Depoimentos do doleiro Alberto Youssef e do ex-diretor de Abastecimento da Petrobras, Paulo Roberto Costa, nos termos de delação premiada da Lava Jato, revelam um verdadeiro mar de negociatas por trás da criação da Quattor, que foi a segunda maior petroquímica do país, antes de ser adquirida pela Braskem, em 2010.
Segundo o doleiro, em 2005, o presidente da petroquímica Unipar, Frank Geyer, procurou o deputado José Janene (PP-PR) para tentar viabilizar uma joint venture com a Petrobras na criação de uma nova empresa grande o suficiente para fazer frente à Braskem, controlada pela Odebrecht. Nascia então o embrião da Quattor.
Janene, que morreu em 2010, articulou a empreitada com Paulo Roberto Costa e fixou uma ‘comissão’ de 18 milhões de reais pelo negócio.
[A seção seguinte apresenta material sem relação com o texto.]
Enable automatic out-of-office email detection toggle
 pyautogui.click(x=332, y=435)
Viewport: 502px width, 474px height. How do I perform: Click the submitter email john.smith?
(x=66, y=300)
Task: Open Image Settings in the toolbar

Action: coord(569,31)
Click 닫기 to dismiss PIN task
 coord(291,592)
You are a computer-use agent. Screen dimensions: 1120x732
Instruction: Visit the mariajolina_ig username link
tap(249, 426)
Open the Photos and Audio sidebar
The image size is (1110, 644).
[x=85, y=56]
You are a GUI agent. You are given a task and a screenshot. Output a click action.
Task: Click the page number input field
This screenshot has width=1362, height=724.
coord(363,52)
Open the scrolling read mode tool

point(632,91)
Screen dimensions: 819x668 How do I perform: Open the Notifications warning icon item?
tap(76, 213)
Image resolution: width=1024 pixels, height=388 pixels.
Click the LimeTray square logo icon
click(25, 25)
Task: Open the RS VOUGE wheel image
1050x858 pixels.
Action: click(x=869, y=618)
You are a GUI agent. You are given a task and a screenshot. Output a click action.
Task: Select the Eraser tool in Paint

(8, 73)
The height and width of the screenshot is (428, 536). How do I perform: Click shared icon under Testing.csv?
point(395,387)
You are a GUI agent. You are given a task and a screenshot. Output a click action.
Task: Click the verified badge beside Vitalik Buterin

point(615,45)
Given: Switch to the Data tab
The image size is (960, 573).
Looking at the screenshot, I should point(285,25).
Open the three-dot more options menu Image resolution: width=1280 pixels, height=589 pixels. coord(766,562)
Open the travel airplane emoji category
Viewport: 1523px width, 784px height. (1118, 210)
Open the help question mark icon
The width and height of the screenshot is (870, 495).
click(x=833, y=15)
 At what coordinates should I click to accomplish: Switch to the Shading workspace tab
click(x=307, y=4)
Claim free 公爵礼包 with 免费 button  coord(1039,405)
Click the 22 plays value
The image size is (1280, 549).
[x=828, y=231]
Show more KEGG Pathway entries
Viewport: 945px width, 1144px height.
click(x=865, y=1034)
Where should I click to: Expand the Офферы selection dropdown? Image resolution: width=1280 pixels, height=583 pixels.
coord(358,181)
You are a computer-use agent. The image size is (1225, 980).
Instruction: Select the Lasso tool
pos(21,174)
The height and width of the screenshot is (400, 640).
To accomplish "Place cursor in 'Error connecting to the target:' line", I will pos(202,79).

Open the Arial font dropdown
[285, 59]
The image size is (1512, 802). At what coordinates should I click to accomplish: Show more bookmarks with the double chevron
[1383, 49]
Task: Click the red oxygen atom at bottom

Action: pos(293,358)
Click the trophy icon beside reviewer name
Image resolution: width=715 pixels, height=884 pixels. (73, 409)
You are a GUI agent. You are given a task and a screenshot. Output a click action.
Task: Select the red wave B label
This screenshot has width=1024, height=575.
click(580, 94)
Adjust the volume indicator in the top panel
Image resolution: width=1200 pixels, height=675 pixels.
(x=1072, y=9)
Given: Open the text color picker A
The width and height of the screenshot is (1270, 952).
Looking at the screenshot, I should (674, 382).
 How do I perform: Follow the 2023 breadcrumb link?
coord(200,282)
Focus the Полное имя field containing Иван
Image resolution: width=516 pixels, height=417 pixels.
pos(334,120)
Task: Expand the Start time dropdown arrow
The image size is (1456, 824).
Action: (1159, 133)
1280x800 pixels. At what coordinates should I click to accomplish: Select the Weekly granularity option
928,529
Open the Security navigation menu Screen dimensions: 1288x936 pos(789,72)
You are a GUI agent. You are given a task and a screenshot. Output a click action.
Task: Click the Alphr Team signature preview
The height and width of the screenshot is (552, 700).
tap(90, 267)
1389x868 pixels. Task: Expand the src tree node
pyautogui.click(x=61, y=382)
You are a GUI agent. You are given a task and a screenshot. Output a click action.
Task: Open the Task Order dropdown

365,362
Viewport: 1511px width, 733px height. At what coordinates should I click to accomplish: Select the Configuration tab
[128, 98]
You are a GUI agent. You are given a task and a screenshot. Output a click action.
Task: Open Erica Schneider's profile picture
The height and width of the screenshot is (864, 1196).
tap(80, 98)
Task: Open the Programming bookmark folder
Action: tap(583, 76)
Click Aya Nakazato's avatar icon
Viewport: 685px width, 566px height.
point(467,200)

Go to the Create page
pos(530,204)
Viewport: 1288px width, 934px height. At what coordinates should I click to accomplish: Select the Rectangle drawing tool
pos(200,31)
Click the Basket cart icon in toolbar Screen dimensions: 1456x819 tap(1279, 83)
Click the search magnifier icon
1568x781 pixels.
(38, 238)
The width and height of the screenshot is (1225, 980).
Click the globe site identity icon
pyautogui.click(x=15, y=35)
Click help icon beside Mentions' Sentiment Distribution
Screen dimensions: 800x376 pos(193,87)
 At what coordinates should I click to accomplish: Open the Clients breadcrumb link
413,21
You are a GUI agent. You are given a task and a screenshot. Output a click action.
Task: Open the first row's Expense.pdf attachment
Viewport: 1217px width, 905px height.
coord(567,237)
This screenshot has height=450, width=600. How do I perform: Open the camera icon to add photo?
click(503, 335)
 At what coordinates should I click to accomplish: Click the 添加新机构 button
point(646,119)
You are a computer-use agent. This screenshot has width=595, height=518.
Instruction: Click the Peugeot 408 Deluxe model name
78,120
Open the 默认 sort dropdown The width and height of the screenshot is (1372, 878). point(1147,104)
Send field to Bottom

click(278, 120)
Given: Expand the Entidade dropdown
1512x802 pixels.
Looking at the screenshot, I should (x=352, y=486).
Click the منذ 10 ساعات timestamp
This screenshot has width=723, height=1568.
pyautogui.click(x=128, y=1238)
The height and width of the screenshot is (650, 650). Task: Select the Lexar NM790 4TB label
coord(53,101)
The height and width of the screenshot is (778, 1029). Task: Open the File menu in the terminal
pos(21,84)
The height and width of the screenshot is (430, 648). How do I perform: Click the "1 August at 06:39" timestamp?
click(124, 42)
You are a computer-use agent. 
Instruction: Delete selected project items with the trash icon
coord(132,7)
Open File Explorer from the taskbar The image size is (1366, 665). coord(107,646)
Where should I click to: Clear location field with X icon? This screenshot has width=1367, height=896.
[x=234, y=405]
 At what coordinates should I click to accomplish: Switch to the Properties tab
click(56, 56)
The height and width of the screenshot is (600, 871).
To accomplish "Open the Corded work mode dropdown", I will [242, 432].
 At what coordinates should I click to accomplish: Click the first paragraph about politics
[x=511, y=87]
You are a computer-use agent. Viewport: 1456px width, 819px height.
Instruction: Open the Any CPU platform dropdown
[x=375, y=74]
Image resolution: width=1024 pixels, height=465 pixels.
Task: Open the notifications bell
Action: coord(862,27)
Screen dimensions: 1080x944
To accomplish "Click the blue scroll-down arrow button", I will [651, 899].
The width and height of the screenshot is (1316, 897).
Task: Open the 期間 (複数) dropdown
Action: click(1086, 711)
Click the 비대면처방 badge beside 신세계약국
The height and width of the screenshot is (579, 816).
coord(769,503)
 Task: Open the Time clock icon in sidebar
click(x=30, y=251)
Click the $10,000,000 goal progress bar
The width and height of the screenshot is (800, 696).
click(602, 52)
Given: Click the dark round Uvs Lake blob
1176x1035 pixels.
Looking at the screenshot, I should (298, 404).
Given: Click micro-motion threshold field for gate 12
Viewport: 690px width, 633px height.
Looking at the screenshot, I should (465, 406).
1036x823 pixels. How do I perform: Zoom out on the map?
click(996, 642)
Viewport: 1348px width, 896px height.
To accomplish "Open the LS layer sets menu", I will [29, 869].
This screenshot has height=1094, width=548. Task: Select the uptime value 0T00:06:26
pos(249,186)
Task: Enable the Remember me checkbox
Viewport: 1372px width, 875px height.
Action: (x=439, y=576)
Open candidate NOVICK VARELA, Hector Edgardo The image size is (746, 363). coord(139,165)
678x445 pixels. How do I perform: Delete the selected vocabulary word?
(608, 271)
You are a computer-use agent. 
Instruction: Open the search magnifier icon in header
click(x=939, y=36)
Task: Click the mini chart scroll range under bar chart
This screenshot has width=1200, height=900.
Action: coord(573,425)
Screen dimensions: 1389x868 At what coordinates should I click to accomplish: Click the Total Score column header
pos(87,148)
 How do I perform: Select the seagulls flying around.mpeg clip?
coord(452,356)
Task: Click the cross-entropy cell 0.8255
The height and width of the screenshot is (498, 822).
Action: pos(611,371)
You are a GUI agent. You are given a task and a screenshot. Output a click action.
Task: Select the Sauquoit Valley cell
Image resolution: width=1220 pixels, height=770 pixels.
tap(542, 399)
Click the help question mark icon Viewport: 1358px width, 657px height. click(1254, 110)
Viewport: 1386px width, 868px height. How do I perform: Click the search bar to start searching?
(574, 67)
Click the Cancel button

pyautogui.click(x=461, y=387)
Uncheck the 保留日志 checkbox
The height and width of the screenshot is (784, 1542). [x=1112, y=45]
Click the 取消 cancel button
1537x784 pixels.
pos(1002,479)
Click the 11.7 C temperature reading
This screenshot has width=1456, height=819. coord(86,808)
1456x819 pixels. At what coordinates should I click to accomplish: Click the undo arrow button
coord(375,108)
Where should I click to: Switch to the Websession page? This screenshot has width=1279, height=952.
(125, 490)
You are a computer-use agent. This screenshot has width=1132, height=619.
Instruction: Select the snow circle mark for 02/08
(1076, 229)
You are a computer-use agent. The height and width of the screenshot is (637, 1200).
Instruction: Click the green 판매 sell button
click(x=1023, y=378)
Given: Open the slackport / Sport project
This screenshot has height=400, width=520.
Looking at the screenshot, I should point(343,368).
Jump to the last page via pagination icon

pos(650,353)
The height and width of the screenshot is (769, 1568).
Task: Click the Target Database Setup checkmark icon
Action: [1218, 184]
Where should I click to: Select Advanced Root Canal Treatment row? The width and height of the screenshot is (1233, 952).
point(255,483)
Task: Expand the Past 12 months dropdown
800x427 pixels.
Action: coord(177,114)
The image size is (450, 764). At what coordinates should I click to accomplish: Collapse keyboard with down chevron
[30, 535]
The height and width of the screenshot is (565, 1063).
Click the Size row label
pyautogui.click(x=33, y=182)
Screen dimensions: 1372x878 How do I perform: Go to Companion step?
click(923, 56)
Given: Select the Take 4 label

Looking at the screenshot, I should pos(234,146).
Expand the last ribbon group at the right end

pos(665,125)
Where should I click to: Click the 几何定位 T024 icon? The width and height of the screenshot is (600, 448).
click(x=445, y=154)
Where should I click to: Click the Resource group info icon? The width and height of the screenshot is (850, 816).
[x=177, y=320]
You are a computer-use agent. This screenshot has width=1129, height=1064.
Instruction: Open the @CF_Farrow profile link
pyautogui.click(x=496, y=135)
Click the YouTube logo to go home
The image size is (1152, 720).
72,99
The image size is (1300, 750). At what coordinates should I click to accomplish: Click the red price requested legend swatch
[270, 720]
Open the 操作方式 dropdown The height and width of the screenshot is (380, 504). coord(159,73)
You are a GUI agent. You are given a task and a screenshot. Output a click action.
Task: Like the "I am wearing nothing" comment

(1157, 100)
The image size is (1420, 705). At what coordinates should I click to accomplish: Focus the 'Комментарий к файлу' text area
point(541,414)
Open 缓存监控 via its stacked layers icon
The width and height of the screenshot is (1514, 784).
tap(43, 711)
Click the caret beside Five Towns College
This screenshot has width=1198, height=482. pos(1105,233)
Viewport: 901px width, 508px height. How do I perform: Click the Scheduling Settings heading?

Segundo Youssef, o então deputado do PP Mario Negromonte teria ‘atravessado’ a negociação e recebido 12 milhões de reais em nome do partido – dos quais apenas 1,5 milhão foram repassados a Janene.
Frustrado com a ‘intervenção’, Janene teria pressionado o dono da Unipar exigindo que, além dos 12 milhões pagos a Negromonte, houvesse o pagamento adicional de 9 milhões de reais por ele ter feito a aproximação com Paulo Roberto Costa. Ainda segundo o doleiro, que se encarregou dos desembolsos de propina por meio de empresas de fachada, Janene chegou a ameaçar Frank Geyer afirmando que se a ‘comissão’ extra não fosse paga, o empresário poderia perder o controle da Quattor, além de outros embaraços que poderiam ser causados pelo ex-diretor da estatal.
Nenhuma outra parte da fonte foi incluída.